**Given exercise**.
Copy the lines exactly, from the line containing "Click single-check create" through the line containing "Action: click(x=49, y=414)", both included. Leave the pictures out of your answer.

**Recorded data**.
------------------------------
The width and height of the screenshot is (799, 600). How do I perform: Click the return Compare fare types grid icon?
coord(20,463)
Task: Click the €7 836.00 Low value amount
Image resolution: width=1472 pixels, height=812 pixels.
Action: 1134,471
------------------------------
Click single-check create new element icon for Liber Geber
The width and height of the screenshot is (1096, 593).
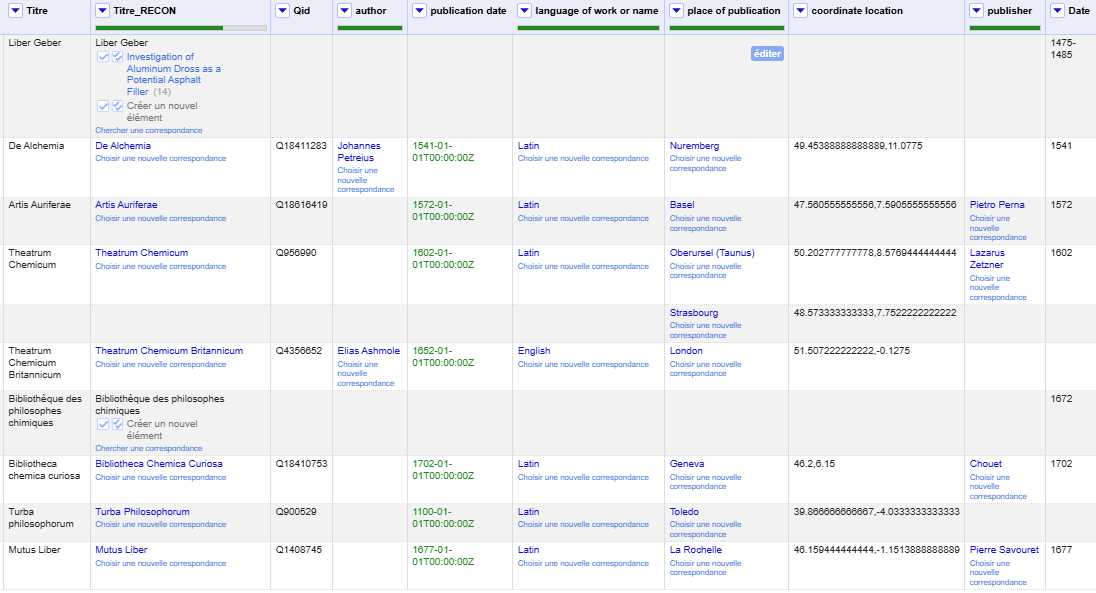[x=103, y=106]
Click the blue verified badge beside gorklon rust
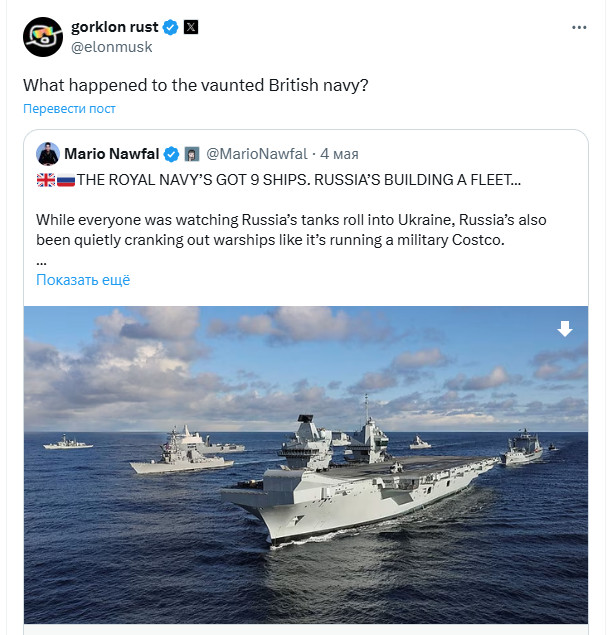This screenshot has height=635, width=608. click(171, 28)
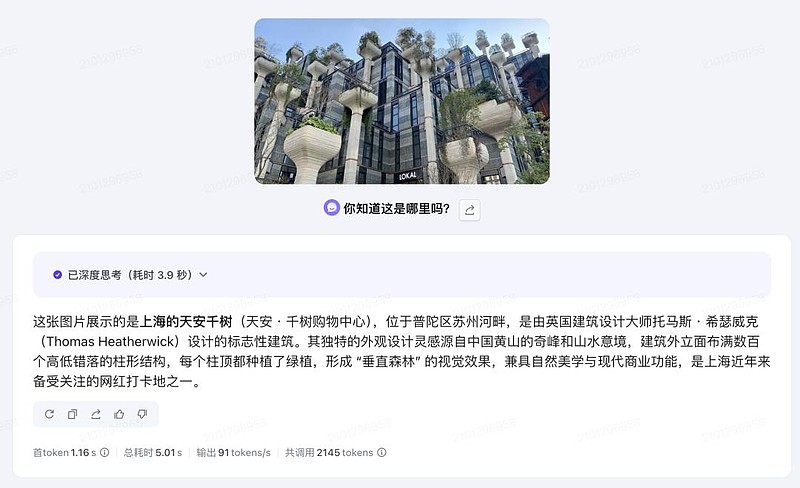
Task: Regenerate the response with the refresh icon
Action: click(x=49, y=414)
------------------------------
**Output of the exercise**.
Click single-check create new element icon for Liber Geber
The width and height of the screenshot is (1096, 593).
[x=103, y=106]
Click the blue verified badge beside gorklon rust
This screenshot has height=635, width=608. click(171, 28)
Task: Regenerate the response with the refresh icon
Action: click(x=49, y=414)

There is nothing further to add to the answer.